Suasana ramadan di Indonesia tentu sangat dirindukan yakni suasana malam hari karena bisa mendengar lantunan suara orang mengaji dan bertadarus di masjid juga suasana saat berbuka puasa bersama keluarga besar dan tarawih beramai-ramai di masjid.
"Ya tentunya sangat kangen. Namun sekarang mungkin sudah terbiasa. Nah, apalagi itu tuh makanan-makanan takjil untuk berbuka puasa di Indonesia yang sangat bervariasi dan berbagai macam rasa dan gak bakal ditemukan di sini," tandasnya.
Sementara, IB Ilham Malik menuturkan puasa di negeri orang tentu memiliki suasana yang berbeda dengan suasana di negara sendiri. Meskipun sama-sama bukan negara Islam, tetapi di Indonesia akan benar-benar merasakan kedatangan bulan ramadan.
"Sementara di Jepang, semua hari terasa sama, tidak ada suasana ramadan yang kita lihat dimana-mana seperti di Indonesia. Puasa di sini kami mulai pada pukul 03.15 menit dan waktu berbuka jam 19.25 menit. Sebab, bulan ramadan kali ini bertepatan dengan datangnya musim panas sehingga siang hari akan lebih panjang dari pada malam hari," paparnya.
Saat ini di setiap kota sudah ada masjid, meskipun sebagian masih bersifat masjid sementara.
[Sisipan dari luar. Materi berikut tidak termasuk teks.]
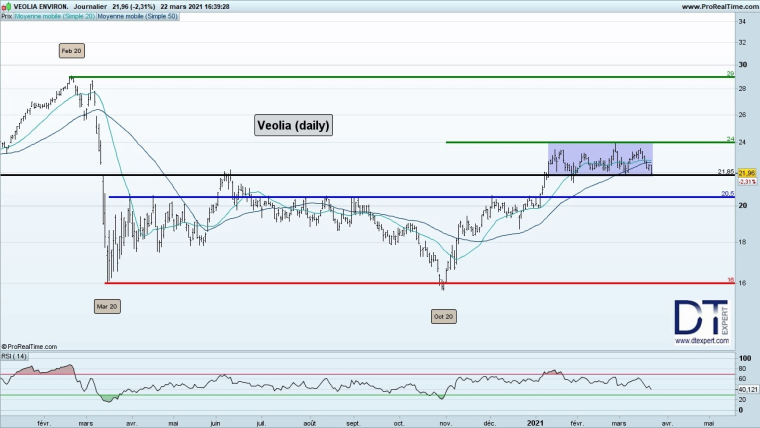Image resolution: width=760 pixels, height=428 pixels.
Task: Click the DT Expert logo
Action: 702,320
Namun, di sini tidak ada toa (pengeras suara) dan lambang bahwa bangunan ini adalah masjid.
"Di sini bangunannya sama seperti bangunan lain tetapi fungsinya yang digunakan sebagai masjid. Tidak ada pengeras suara toa seperti di masjid-masjid di Indonesia yang melantunkan suara mengaji dan adzan, ceramah, dan bahkan bacaan salat," tuturnya.
Sehingga, semua dilakukan tanpa ada pengeras suara. Tetapi setiap akhir pekan akan ada buka puasa bersama yang diadakan di masjid-masjid di Jepang.
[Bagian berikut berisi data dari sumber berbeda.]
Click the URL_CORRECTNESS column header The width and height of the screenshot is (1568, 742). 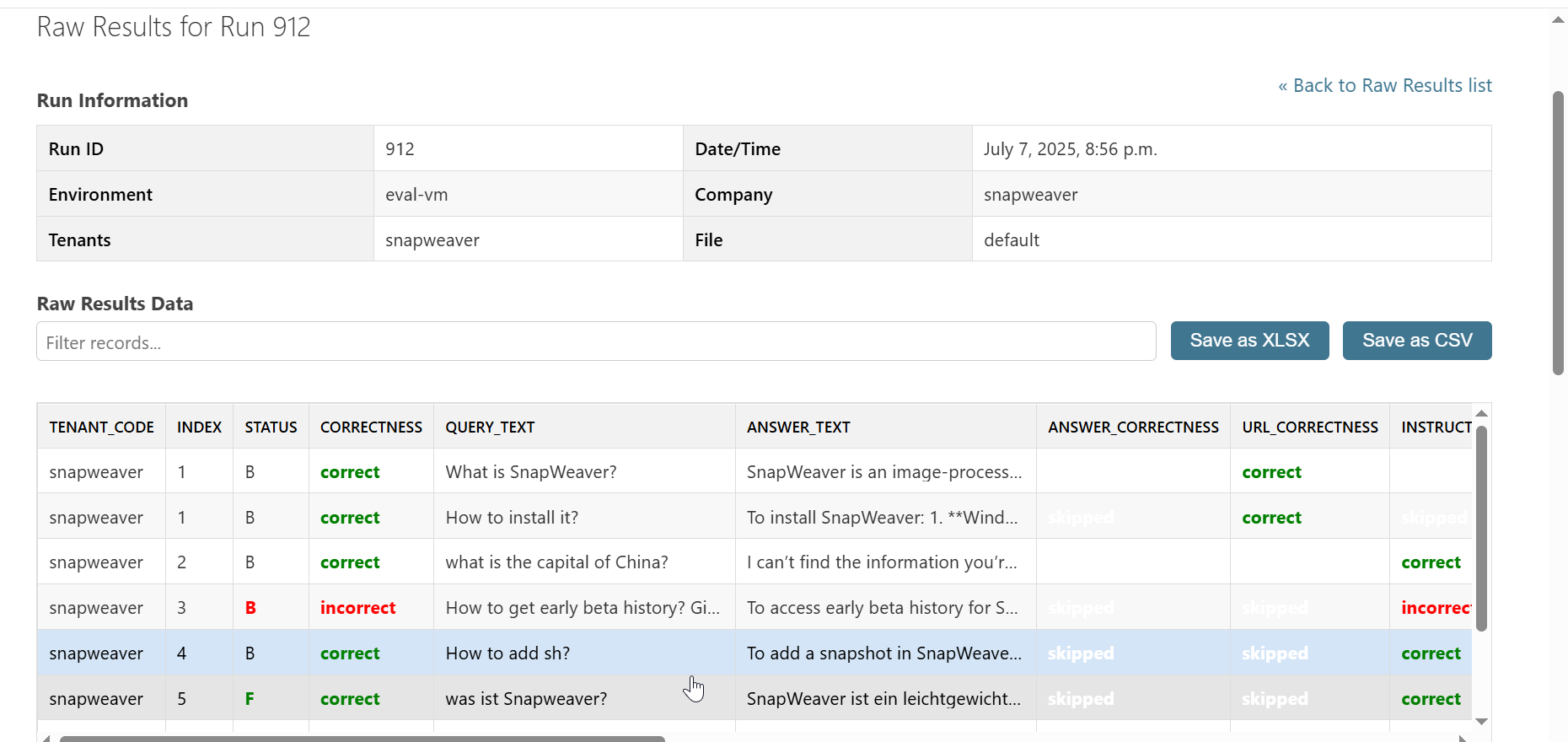[x=1309, y=427]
"Termasuk di masjid sementara di kampus-kampus atau kota lain yang belum ada masjid. Di situlah di akhir pekan itu kita bisa bertemu dan bersilaturahmi dengan sesama muslim dari berbagai negara," terangnya.
Pada saat berbuka puasa seperti ini, ia bisa menikmati berbagai jenis makanan dari berbagai negara yang diolah dengan makanan yang halal. Karena di Jepang, hampir semua makanannya mengandung makanan yang tidak halal.

"Sehingga ketika kita mendapatkan makanan halal dalam jenis yang banyak, tentu ini sangat menyenanngkan bagi semua rekan yang sedang merantau di negeri orang. Dan ini adalah pengalaman ramadan saya yang ketiga selama berada di Jepang," ungkapnya.
Tentu yang Ilham rindukan adalah suasana aktivitas selama ramadan di Indoensia yang tidak bisa ditemukan di negeri Jepang. Meskipun di sini selalu ada taraweh berjamaah yang dihadiri oleh 20-40 orang.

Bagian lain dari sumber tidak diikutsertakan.